Mas com os minutos regulares inadequados, Faty decidiu abortar o empréstimo ao Leverkusen depois de alguns meses e retornar à França, onde guiou o Nantes à promoção. No entanto, depois de sofrer o rebaixamento para a Ligue 2 na temporada seguinte, Faty retornaria à Roma no verão de 2009. Ele então trocou a Roma pelo time grego Aris Salonica, antes de retornar à França e ingressar no AC Ajaccio em 2012. Nesse mesmo ano, Faty mudaria de aliança internacional: depois de ter jogado oito vezes pelo Faty de 220076 da França, ele passaria por 220071. no Senegal e registraria cinco jogos pelo Leões de Teranga em 2012.
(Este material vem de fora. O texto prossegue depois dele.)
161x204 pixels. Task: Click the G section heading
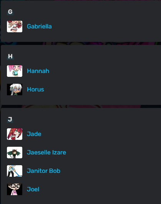[x=10, y=12]
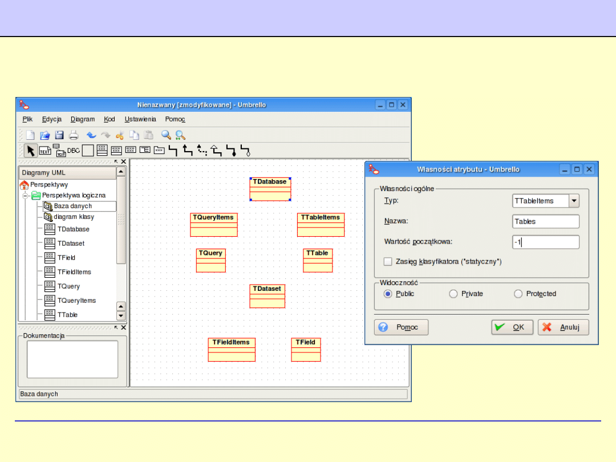Save the diagram with the floppy icon

tap(59, 135)

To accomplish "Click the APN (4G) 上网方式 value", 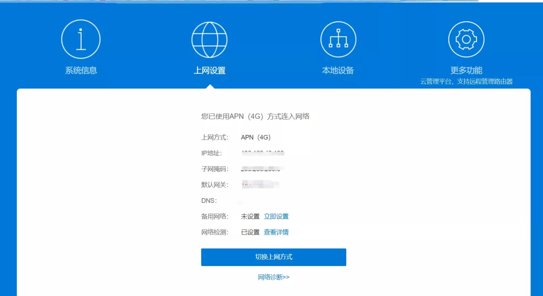I will [x=256, y=137].
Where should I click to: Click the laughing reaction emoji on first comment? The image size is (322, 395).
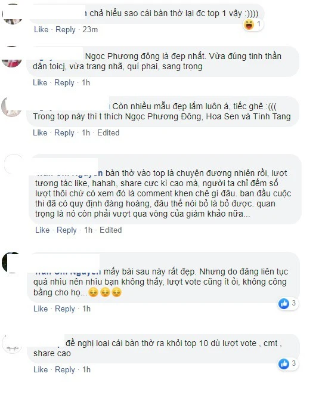[249, 24]
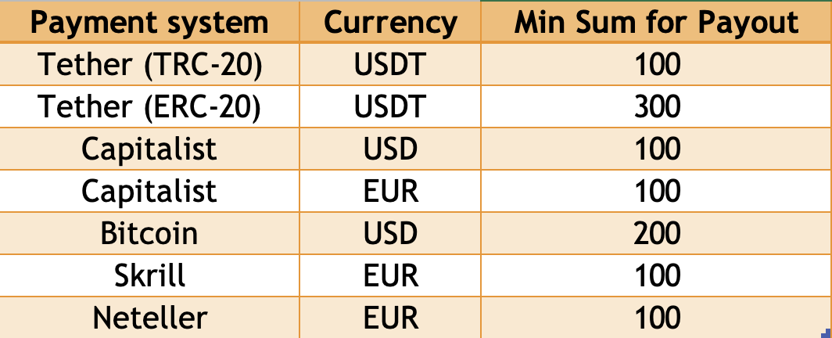The width and height of the screenshot is (832, 338).
Task: Click the USD cell for Bitcoin
Action: tap(390, 233)
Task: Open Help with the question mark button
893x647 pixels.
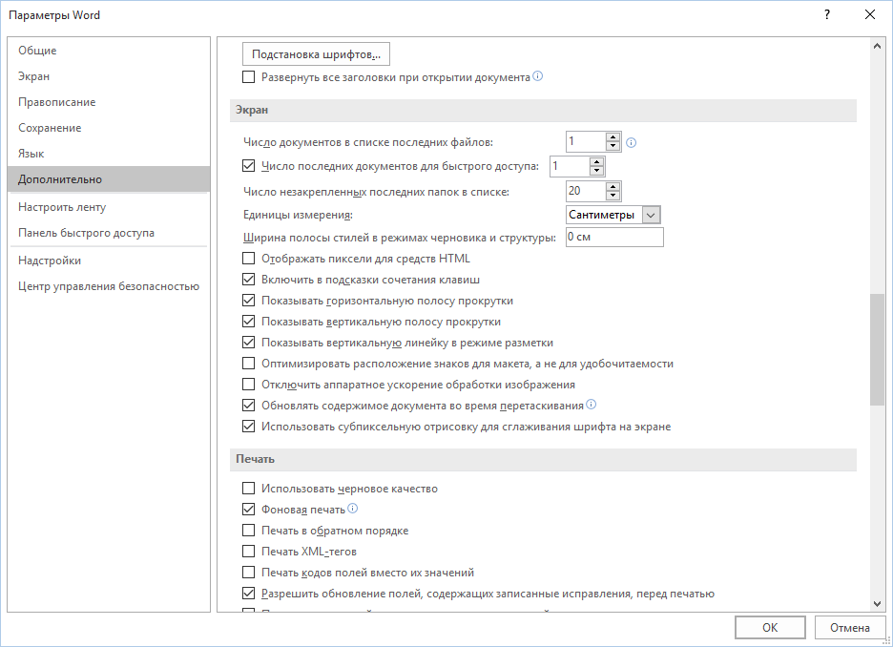Action: [x=826, y=14]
Depois de se ter estabelecido como uma figura-chave no meio-campo da Córsega, Faty mudou-se para a Bélgica após a despromoção do Ajaccio. Depois de passar a temporada 2014/15 no Standard Liege, passou os anos seguintes na Turquia, ao serviço do Bursaspor e do MKE Ankaragücü, seguido de uma breve passagem pelo Reggina, em Itália. E depois de um canto de cisne com o C’Chartres Football na quarta divisão francesa, Faty se aposentou no final da temporada 2022/23. Agora com 39 anos, Faty equilibra seu tempo entre criar suas três filhas em Paris, trabalhar como comentarista dos principais canais de TV franceses e treinar os próximos maiores meninos e meninas da região de Île-de-France no INF Clairefontaine. Receba notícias do futebol francês conversou com Faty sobre sua época jogando em sua França natal.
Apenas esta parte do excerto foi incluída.